The 2024 NBTC National Finals was a basketball competition in the Philippines hosted by the National Basketball Training Center (NBTC) to determine the champion for the 2023–2024 NBTC League season. It involved 32 high school and club teams, with 16 regional teams, two representatives from the National Capital Region (NCR), two wildcard entries, and seven global squads. It began on March 18, 2024, and ended on March 24. Also taking place during this time was the NBTC All-Star Game and several other side events.

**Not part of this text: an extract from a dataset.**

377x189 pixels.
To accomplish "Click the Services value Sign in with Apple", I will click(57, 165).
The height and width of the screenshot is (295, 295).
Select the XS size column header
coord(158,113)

For the first time since international teams started participating in the NBTC National Finals in 2016, international teams won both Division 1 & Division 2 titles, with Fil-Am Nation Select-USA winning Division 1 and Top Flight Sports-Canada West winning Division 2.

== Qualification ==
Its current format involves high school teams and clubs going through local city qualifiers, then on to the regional championships. There are four regionals: North Luzon, South Luzon, Visayas, and Mindanao. Four spots from each region are contested, for a total of 16 teams. For this season, 68 teams participated in the local city qualifiers. For teams based in the NCR, the UAAP Jrs. and NCAA Jrs. tournaments are used as qualifiers. The winner of the CESAFI in Visayas also qualifies for the national finals.

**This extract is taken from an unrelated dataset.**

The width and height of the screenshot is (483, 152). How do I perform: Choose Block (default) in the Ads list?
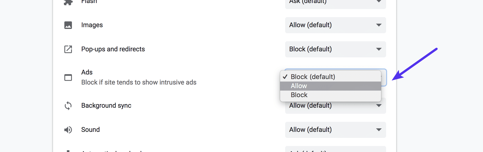313,77
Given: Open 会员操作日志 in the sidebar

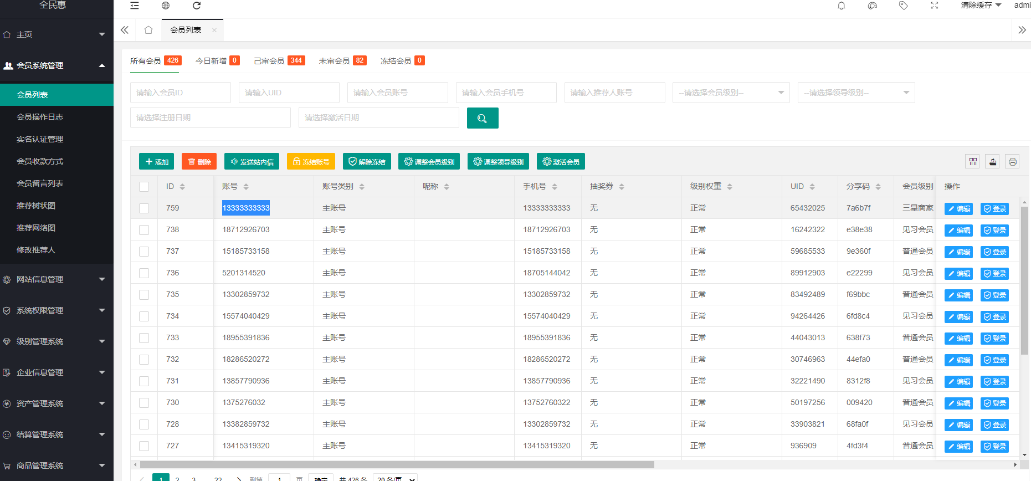Looking at the screenshot, I should point(40,117).
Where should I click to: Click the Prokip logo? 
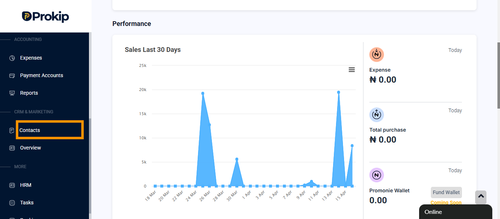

| Event | Date | Location | Vacancies | Qualified | Ref. |
|---|---|---|---|---|---|
| CESAFI champion | December 13, 2023 | Cebu City Coliseum | 1 | Sacred Heart School (SHS)– Ateneo de Cebu Magis Eagles |  |
| North Luzon regionals | January 18–21, 2024 | Ilocos Norte Centennial Arena | 4 | CAMANAVA- Yengskivel Sportswear Pangasinan- PHILCST-Calasiao Pampanga- Pampanga Lanterns Tarlac PPG Bulacan 1 San Rafael |  |
| Mindanao regionals | February 1–4, 2024 | Sarangani Sports Training Center | 4 | Davao- Toyomoto Auto Supply Xavier-Ateneo de Cagayan University-Sealcor Davao City- Bullet Customs Brokerage-Prime Bistro SOCCSKSARGEN- Notre Dame of Midsayap College (NDMC) |  |
| Visayas regionals | February 15–18, 2024 | Nolita Au Court Bacolod Tay Tung High School | 4 | Cebu- KHALIFA-University of San Jose-Recoletos Iloilo- St. Robert's International College (SRIC) Elite Lab Dumaguete City- Don Bosco Greywolves Central Negros- Trinity-Davies Paint/El Tzino |  |
| South Luzon | February 29–March 3, 2024 | Quezon Convention Center | 4 | Quezon- Batang Tiaong Cavite- St. Jude College Dasmariñas Cavite- PCU-Dasma Albay- One Media TV48-Naga |  |
| NCR representatives from UAAP | January 31–February 11, 2024 | Filoil EcoOil Centre | 2 | UAAP champion- Adamson Baby Falcons UAAP runner-up- NUNS Bullpups |  |
| NCR representatives from NCAA | March 10–23, 2024 | Filoil EcoOil Centre | 2 | NCAA semifinalist- San Sebastian Staglets NCAA semifinalist- Mapua Red Robins |  |
| NCR qualifiers | February 18–March 15, 2024 | MWSS Sports Center | 2 | EZ Jersey x Yurich x Arellano University Makati- Eco Green Technology |  |
| Wildcards | March 14–16, 2024 | Philsports Arena | 2 | UST Tiger Cubs UE Junior Warriors |  |
| Global teams |  |  | 7 | USA- Fil-Am Nation Select Crossover-Canada East Top Flight Sports-Canada West Australia- Homegrown Basketball New Zealand- Triple Threat Basketball FilCom-Italy UK- Fil-Euro Nation Select |  |

Pampanga Delta was replaced by Tarlac PPG.

== Tournament format ==
32 teams played in the Super 32, where they determine which division they will play in, with the winners progressing to Division 1 and the losers moving to Division 2.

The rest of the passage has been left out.